During their 2025 feud on Twitter, Charleston White expressed support for Minaj and accused Cardi of "fuck[ing] her way to the top". After remaining neutral on the feud since its beginning, 50 Cent posted on Instagram in 2025 that he hoped it would end soon due to the dangerous nature of the things both rappers were posting about one another. Users on TikTok and Threads showed support for Cardi B and largely expressed disappointment in Minaj.
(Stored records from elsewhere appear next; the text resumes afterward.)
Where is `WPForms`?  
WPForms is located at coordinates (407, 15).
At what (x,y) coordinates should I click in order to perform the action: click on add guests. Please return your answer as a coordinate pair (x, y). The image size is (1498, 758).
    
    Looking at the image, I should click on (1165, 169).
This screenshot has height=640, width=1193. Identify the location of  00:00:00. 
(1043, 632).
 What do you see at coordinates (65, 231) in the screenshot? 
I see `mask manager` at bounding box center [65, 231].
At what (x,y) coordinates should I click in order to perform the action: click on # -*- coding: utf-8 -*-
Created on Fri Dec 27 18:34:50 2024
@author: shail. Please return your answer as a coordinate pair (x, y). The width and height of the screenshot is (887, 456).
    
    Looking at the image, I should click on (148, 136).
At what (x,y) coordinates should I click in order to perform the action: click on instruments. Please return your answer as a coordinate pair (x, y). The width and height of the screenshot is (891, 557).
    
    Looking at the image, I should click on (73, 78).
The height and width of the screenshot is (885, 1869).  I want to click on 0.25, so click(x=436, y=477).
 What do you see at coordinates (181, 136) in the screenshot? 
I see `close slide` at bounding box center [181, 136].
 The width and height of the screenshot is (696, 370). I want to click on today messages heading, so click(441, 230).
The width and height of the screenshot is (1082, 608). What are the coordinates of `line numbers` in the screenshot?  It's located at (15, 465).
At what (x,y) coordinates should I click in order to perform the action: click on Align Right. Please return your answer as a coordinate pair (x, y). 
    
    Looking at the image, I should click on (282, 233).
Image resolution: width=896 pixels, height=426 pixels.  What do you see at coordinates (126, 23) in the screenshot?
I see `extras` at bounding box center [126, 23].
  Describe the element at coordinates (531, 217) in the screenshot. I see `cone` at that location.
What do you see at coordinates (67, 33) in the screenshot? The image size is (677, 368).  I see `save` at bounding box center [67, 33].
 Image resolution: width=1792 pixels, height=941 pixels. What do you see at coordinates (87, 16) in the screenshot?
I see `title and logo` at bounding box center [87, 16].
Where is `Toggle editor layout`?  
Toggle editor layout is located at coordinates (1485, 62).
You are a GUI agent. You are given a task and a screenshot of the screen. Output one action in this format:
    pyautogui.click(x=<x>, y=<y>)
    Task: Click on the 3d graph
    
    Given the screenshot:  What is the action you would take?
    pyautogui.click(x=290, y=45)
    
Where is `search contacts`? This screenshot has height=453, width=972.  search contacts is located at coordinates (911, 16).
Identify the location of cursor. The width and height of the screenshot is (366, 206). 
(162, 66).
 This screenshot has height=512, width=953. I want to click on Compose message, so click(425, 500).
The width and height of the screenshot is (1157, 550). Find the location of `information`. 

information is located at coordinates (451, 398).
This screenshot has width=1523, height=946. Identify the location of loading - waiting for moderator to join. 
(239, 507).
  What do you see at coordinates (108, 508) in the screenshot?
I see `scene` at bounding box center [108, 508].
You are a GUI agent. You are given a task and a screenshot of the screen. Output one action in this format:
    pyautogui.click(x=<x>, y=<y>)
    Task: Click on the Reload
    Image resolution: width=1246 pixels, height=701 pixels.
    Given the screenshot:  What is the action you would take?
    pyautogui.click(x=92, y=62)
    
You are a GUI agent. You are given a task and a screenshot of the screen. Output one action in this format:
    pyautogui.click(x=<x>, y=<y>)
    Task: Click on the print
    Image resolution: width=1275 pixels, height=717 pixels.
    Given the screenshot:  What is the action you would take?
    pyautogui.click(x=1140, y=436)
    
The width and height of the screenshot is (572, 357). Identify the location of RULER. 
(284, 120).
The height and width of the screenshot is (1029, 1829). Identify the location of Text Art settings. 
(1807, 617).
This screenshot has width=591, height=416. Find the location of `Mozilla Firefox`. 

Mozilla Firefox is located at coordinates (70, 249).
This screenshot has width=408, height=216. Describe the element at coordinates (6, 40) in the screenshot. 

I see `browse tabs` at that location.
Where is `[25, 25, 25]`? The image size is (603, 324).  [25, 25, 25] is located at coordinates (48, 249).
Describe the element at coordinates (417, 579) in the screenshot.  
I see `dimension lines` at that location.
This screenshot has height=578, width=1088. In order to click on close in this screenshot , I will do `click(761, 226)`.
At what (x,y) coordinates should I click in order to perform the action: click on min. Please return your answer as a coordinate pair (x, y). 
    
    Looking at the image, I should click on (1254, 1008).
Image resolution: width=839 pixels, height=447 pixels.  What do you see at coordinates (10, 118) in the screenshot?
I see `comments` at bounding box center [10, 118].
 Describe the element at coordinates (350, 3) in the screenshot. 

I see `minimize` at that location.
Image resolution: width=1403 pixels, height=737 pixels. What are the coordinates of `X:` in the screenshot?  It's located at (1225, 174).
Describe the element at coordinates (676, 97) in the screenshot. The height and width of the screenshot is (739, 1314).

Pie Gonzaga of Rolling Stone Philippines called the feud's reescalation potentially "the biggest and nastiest celebrity Twitter feud in a long time", while Amber Corrine of Vibe wrote that the feud showed them both "stoop[ing] to new lows". For The Cut, Olivia Craighead called it a "truly ugly fight" centered around both rappers' children that made her "tired", adding, "There are a lot of other ways to go about this that aren't in front of millions of people online." Cerys Davies of Los Angeles Times remarked that Minaj's insults toward Cardi B's children were "mean-spirited".